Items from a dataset
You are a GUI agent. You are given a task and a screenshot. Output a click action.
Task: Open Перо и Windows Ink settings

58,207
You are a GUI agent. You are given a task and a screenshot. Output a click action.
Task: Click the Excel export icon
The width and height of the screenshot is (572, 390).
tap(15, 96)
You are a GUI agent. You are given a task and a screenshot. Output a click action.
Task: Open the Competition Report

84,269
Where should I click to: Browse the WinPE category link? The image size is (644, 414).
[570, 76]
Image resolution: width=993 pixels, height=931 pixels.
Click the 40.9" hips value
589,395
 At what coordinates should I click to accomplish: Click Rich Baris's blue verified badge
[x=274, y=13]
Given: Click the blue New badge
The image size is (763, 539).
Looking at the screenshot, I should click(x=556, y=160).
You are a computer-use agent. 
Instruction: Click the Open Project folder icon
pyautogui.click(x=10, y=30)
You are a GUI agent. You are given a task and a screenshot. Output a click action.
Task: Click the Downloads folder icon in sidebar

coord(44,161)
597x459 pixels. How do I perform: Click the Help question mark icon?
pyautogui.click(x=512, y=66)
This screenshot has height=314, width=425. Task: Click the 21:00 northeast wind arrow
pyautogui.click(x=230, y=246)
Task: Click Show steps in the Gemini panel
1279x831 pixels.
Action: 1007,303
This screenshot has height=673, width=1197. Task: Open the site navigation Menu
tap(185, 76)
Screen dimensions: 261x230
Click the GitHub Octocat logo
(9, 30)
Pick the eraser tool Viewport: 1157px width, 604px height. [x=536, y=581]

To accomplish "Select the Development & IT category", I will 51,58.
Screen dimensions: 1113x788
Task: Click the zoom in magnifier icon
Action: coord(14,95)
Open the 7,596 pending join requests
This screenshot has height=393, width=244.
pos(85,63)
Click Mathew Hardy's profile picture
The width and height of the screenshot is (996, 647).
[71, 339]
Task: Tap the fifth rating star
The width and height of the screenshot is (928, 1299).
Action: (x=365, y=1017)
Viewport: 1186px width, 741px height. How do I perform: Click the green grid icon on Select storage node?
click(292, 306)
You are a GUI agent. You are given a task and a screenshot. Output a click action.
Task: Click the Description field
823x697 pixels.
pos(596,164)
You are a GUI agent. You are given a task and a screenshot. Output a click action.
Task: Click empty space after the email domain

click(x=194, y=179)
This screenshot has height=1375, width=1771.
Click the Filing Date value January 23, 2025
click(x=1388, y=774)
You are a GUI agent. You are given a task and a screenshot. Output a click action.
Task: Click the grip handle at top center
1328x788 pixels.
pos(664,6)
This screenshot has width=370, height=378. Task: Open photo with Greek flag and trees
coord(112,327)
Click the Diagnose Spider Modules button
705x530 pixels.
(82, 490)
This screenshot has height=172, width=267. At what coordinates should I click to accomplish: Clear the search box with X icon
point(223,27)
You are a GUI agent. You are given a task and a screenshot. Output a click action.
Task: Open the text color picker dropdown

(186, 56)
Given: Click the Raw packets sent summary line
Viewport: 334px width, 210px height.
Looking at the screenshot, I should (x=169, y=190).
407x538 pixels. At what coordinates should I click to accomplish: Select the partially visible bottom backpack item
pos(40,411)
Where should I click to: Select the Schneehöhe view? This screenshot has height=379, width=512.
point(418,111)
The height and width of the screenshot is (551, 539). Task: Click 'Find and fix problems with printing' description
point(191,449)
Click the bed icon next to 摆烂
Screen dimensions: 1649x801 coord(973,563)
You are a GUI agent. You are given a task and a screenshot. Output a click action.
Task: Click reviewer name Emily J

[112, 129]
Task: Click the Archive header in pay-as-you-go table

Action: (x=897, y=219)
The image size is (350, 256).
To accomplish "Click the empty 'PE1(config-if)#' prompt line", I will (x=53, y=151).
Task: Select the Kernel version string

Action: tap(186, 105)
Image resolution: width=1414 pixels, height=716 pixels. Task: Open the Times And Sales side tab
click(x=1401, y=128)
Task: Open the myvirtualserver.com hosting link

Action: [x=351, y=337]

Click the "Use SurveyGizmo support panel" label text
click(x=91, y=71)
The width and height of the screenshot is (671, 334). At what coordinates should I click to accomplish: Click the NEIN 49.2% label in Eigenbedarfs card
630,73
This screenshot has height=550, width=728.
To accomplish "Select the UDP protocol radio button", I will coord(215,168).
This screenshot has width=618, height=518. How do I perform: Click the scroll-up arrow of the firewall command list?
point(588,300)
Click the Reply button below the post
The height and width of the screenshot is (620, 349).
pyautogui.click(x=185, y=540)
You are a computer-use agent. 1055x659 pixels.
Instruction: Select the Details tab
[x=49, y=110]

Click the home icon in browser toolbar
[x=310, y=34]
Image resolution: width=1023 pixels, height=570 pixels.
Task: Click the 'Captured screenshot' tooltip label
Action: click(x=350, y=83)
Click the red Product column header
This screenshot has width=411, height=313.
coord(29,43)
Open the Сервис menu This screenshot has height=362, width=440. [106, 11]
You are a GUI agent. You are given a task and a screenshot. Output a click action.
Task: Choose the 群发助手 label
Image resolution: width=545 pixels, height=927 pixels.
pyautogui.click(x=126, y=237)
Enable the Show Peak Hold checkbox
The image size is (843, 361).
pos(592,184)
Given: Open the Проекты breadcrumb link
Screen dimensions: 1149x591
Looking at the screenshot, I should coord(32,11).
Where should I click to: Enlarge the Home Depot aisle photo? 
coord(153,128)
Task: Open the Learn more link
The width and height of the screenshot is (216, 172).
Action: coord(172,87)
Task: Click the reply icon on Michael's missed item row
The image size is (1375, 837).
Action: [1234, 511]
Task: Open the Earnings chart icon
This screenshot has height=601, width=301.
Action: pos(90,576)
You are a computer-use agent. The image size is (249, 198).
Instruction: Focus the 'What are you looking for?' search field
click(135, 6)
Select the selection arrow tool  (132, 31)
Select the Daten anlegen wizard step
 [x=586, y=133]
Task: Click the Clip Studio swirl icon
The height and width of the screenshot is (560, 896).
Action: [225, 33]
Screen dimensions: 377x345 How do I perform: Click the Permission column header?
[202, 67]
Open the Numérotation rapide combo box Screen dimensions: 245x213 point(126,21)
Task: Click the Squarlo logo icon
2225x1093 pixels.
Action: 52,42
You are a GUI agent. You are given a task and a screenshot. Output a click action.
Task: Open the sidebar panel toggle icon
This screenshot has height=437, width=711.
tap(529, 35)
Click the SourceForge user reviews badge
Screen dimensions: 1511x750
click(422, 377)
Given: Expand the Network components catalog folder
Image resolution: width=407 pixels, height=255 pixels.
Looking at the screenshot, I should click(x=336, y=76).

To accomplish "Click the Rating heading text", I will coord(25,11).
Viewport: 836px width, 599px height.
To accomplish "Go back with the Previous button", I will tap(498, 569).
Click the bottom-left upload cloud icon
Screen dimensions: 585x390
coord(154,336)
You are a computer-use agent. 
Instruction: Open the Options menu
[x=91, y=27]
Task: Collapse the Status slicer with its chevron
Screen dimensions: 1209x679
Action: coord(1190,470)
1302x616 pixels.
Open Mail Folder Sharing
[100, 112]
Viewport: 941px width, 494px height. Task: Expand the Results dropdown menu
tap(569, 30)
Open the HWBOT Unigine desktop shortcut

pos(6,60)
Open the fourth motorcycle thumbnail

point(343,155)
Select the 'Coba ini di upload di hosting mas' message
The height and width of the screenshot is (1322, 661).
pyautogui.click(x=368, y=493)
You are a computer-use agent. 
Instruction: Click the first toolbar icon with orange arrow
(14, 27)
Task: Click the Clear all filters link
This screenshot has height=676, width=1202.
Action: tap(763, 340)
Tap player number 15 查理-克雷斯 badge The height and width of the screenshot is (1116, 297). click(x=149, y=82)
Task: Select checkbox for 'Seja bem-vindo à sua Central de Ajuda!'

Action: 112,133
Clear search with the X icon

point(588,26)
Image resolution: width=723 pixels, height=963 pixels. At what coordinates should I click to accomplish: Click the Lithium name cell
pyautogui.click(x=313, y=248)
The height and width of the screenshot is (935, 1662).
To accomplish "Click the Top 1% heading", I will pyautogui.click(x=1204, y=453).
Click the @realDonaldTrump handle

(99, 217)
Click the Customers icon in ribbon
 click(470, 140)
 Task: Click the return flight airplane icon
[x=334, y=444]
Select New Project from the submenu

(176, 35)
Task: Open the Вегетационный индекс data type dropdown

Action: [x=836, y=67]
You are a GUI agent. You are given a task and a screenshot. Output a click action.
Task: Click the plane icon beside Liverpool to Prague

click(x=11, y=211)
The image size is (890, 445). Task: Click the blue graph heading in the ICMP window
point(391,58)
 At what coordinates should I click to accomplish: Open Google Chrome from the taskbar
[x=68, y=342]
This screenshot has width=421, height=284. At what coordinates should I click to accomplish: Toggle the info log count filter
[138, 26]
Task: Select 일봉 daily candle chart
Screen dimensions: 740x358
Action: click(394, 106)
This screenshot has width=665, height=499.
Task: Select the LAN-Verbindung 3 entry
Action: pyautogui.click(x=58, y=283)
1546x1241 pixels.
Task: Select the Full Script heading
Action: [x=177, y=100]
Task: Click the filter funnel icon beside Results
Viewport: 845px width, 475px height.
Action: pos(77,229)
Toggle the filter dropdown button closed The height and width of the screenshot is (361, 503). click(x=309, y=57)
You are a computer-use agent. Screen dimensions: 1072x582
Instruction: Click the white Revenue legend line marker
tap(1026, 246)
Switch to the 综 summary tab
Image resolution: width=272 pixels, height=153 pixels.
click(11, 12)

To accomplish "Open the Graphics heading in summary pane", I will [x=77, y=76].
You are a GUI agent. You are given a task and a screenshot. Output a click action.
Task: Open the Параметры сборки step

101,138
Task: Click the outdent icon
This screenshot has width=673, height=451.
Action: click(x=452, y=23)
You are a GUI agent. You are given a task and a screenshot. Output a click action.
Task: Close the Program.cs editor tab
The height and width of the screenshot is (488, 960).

Problem statement
Exactly as written, repeat each line from the beginning of the data above to the line containing "Task: Click the Excel export icon", inclusive.

Written response
You are a GUI agent. You are given a task and a screenshot. Output a click action.
Task: Open Перо и Windows Ink settings

58,207
You are a GUI agent. You are given a task and a screenshot. Output a click action.
Task: Click the Excel export icon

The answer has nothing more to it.